Add unicode normalization to all input.

All unicode input now gets 'NFD' normalization, which ensures that all characters that look the same are represented by the same code points. 'NFD' was chosen because it is the expanded for which will cause (for example) 'é' to be placed immediately after 'e' rather than after 'z'. Users can choose 'NFKD' with ns.COMPATIBILITYNORMALIZE (or ns.CN) which will change certain characters to their compatible (and often ASCII) representation. This may be useful to cause force numbers in odd representations to be transformed to ASCII which will potentially give better sorting orders. This will close issue #44.
author: Seth M Morton <seth.m.morton@gmail.com> 2017-08-18 21:08:01 -0700
committer: Seth M Morton <seth.m.morton@gmail.com> 2017-08-18 23:24:27 -0700
commit: 3a75ddb0dda38e59bd1e034390933ec39a1ab0ff (patch)
tree: 71dfc73c6591701a57190fbffef6ab72c716530d
parent: c2f4b5d8adc2c1fddc2968c75fae04175f96061f (diff)
download: natsort-3a75ddb0dda38e59bd1e034390933ec39a1ab0ff.tar.gz
5 files changed, 64 insertions, 30 deletions
diff --git a/natsort/ns_enum.py b/natsort/ns_enum.py
index e5ffbf5..37a00de 100644
--- a/natsort/ns_enum.py
+++ b/natsort/ns_enum.py
@@ -39,7 +39,7 @@ class ns(object):
         This is a shortcut for ``ns.FLOAT | ns.SIGNED``, which is useful
         when attempting to sort real numbers.
     NOEXP, N
-        Tell `natsort` to not search for exponents as part of the number.
+        Tell `natsort` to not search for exponents as part of a float number.

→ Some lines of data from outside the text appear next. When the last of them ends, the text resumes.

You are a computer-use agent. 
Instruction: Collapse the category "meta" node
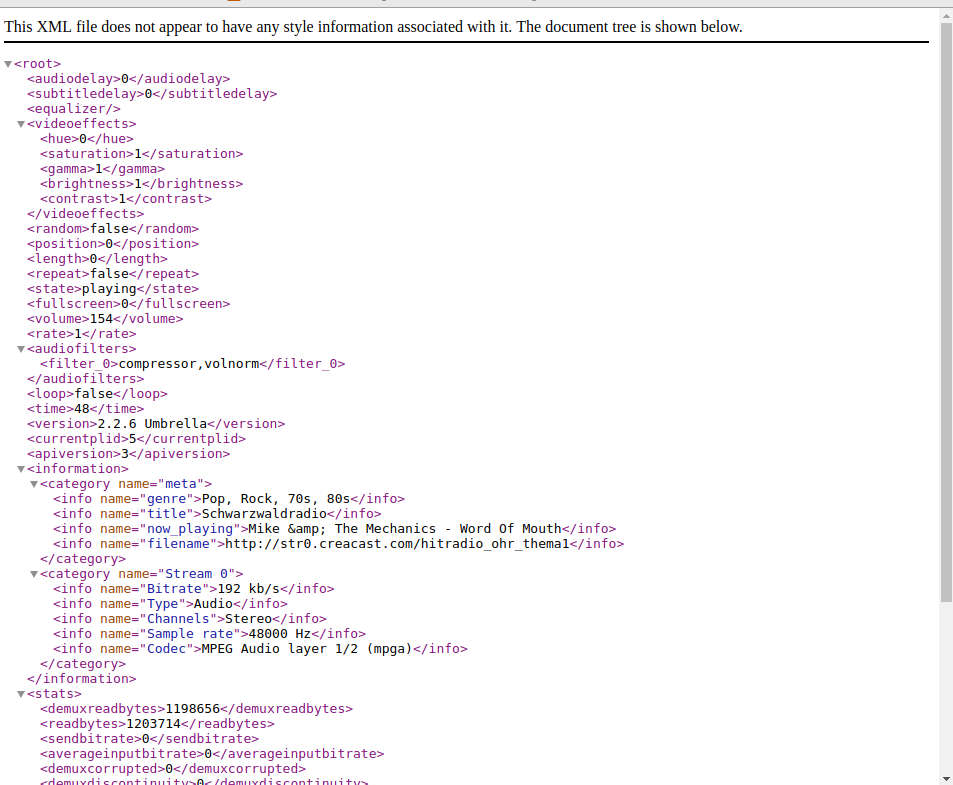pos(34,484)
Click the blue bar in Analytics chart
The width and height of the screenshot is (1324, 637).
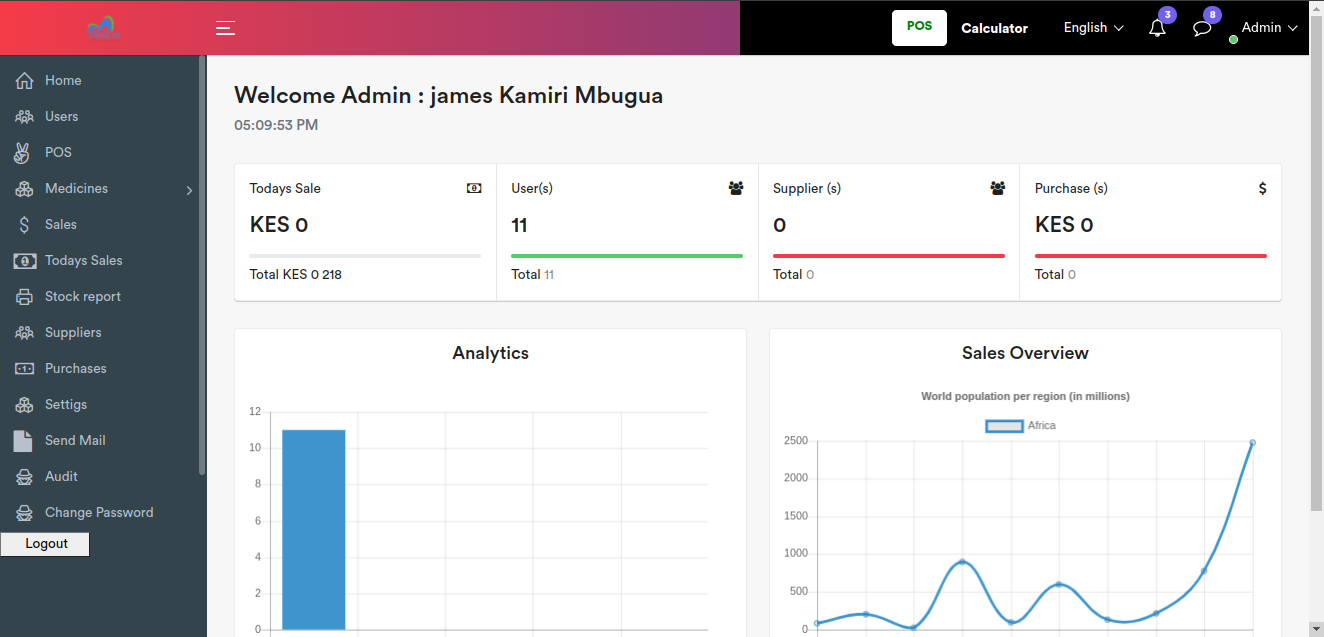tap(313, 530)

         For example, with `NOEXP` the number "5.6E5" would be interpreted
         as `5.6`, `"E"`, and `5` instead of `560000`.
     PATH, P
@@ -51,6 +51,13 @@ class ns(object):
         sorted properly; 'Folder/' will be placed at the end, not at the
         front. It is the same as setting the old `as_path` option to
         `True`.
+    COMPATIBILITYNORMALIZE, CN
+        Use the "NFKD" unicode normalization form on input rather than the
+        default "NFD". This will transform characters such as '⑦' into
+        '7'. Please see https://stackoverflow.com/a/7934397/1399279,
+        https://stackoverflow.com/a/7931547/1399279,
+        and http://unicode.org/reports/tr15/ full details into unicode
+        normalization.
     LOCALE, L
         Tell `natsort` to be locale-aware when sorting. This includes both
         proper sorting of alphabetical characters as well as proper
@@ -129,20 +136,21 @@ class ns(object):
 
     # The below are options. The values are stored as powers of two
     # so bitmasks can be used to extract the user's requested options.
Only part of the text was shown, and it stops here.